● WORK ORDER:
I would like you to transcribe all of the data exactly.

● RECORDED DATA:
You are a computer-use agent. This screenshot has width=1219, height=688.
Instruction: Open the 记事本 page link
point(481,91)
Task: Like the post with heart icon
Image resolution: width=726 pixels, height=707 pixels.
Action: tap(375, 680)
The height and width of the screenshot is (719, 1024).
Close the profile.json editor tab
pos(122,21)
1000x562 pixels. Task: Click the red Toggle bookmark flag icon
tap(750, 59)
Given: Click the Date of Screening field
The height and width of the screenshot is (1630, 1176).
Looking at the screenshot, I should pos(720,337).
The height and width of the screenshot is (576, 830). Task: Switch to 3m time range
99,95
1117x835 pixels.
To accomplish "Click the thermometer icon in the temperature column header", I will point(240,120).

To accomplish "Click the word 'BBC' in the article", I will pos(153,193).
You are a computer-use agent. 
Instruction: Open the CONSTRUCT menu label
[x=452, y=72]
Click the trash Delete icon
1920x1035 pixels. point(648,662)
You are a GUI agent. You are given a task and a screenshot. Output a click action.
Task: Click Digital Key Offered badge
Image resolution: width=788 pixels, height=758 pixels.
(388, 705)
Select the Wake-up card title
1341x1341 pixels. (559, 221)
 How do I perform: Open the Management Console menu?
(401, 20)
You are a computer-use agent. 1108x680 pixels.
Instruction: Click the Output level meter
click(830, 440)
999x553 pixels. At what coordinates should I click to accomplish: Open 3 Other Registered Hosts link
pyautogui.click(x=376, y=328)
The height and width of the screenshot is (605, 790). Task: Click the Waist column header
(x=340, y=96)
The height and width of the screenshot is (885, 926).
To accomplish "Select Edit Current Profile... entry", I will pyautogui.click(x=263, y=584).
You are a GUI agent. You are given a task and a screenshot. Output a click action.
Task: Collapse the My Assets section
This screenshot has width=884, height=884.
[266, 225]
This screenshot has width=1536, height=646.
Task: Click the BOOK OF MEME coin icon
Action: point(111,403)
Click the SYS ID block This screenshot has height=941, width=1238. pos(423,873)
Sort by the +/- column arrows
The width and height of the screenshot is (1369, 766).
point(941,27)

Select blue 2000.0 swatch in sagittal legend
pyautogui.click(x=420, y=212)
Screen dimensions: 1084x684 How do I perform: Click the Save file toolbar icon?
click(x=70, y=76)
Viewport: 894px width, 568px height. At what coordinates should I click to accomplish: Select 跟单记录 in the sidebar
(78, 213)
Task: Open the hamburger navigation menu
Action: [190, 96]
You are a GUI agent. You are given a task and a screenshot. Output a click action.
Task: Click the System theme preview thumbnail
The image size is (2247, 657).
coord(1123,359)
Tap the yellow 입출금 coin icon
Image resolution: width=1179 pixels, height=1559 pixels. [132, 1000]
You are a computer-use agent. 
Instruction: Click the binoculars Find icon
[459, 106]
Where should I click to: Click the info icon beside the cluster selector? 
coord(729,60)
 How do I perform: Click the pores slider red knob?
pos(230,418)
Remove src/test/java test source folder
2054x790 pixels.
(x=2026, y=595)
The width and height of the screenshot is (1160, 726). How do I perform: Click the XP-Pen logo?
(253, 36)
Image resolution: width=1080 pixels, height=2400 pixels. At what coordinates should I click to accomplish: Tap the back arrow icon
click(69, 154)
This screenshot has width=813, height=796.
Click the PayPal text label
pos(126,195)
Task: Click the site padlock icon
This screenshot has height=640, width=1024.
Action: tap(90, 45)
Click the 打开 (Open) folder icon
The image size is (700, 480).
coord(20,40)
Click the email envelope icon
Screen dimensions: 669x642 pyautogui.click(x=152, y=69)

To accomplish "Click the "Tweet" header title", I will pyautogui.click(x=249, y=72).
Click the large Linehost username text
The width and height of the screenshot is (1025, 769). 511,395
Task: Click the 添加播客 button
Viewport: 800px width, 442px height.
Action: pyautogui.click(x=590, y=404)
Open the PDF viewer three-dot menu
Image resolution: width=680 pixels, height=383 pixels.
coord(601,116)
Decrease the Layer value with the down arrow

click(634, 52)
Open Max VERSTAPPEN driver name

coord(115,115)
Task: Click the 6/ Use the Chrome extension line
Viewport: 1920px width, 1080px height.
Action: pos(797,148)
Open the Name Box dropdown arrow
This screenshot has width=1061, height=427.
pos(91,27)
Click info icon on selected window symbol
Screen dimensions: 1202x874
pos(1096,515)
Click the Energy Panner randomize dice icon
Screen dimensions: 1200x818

● WRITTEN ANSWER:
You are a computer-use agent. This screenshot has width=1219, height=688.
Instruction: Open the 记事本 page link
point(481,91)
Task: Like the post with heart icon
Image resolution: width=726 pixels, height=707 pixels.
Action: tap(375, 680)
The height and width of the screenshot is (719, 1024).
Close the profile.json editor tab
pos(122,21)
1000x562 pixels. Task: Click the red Toggle bookmark flag icon
tap(750, 59)
Given: Click the Date of Screening field
The height and width of the screenshot is (1630, 1176).
Looking at the screenshot, I should pos(720,337).
The height and width of the screenshot is (576, 830). Task: Switch to 3m time range
99,95
1117x835 pixels.
To accomplish "Click the thermometer icon in the temperature column header", I will point(240,120).

To accomplish "Click the word 'BBC' in the article", I will pos(153,193).
You are a computer-use agent. 
Instruction: Open the CONSTRUCT menu label
[x=452, y=72]
Click the trash Delete icon
1920x1035 pixels. point(648,662)
You are a GUI agent. You are given a task and a screenshot. Output a click action.
Task: Click Digital Key Offered badge
Image resolution: width=788 pixels, height=758 pixels.
(388, 705)
Select the Wake-up card title
1341x1341 pixels. (559, 221)
 How do I perform: Open the Management Console menu?
(401, 20)
You are a computer-use agent. 1108x680 pixels.
Instruction: Click the Output level meter
click(830, 440)
999x553 pixels. At what coordinates should I click to accomplish: Open 3 Other Registered Hosts link
pyautogui.click(x=376, y=328)
The height and width of the screenshot is (605, 790). Task: Click the Waist column header
(x=340, y=96)
The height and width of the screenshot is (885, 926).
To accomplish "Select Edit Current Profile... entry", I will pyautogui.click(x=263, y=584).
You are a GUI agent. You are given a task and a screenshot. Output a click action.
Task: Collapse the My Assets section
This screenshot has width=884, height=884.
[266, 225]
This screenshot has width=1536, height=646.
Task: Click the BOOK OF MEME coin icon
Action: point(111,403)
Click the SYS ID block This screenshot has height=941, width=1238. pos(423,873)
Sort by the +/- column arrows
The width and height of the screenshot is (1369, 766).
point(941,27)

Select blue 2000.0 swatch in sagittal legend
pyautogui.click(x=420, y=212)
Screen dimensions: 1084x684 How do I perform: Click the Save file toolbar icon?
click(x=70, y=76)
Viewport: 894px width, 568px height. At what coordinates should I click to accomplish: Select 跟单记录 in the sidebar
(78, 213)
Task: Open the hamburger navigation menu
Action: [190, 96]
You are a GUI agent. You are given a task and a screenshot. Output a click action.
Task: Click the System theme preview thumbnail
The image size is (2247, 657).
coord(1123,359)
Tap the yellow 입출금 coin icon
Image resolution: width=1179 pixels, height=1559 pixels. [132, 1000]
You are a computer-use agent. 
Instruction: Click the binoculars Find icon
[459, 106]
Where should I click to: Click the info icon beside the cluster selector? 
coord(729,60)
 How do I perform: Click the pores slider red knob?
pos(230,418)
Remove src/test/java test source folder
2054x790 pixels.
(x=2026, y=595)
The width and height of the screenshot is (1160, 726). How do I perform: Click the XP-Pen logo?
(253, 36)
Image resolution: width=1080 pixels, height=2400 pixels. At what coordinates should I click to accomplish: Tap the back arrow icon
click(69, 154)
This screenshot has width=813, height=796.
Click the PayPal text label
pos(126,195)
Task: Click the site padlock icon
This screenshot has height=640, width=1024.
Action: tap(90, 45)
Click the 打开 (Open) folder icon
The image size is (700, 480).
coord(20,40)
Click the email envelope icon
Screen dimensions: 669x642 pyautogui.click(x=152, y=69)

To accomplish "Click the "Tweet" header title", I will pyautogui.click(x=249, y=72).
Click the large Linehost username text
The width and height of the screenshot is (1025, 769). 511,395
Task: Click the 添加播客 button
Viewport: 800px width, 442px height.
Action: pyautogui.click(x=590, y=404)
Open the PDF viewer three-dot menu
Image resolution: width=680 pixels, height=383 pixels.
coord(601,116)
Decrease the Layer value with the down arrow

click(634, 52)
Open Max VERSTAPPEN driver name

coord(115,115)
Task: Click the 6/ Use the Chrome extension line
Viewport: 1920px width, 1080px height.
Action: pos(797,148)
Open the Name Box dropdown arrow
This screenshot has width=1061, height=427.
pos(91,27)
Click info icon on selected window symbol
Screen dimensions: 1202x874
pos(1096,515)
Click the Energy Panner randomize dice icon
Screen dimensions: 1200x818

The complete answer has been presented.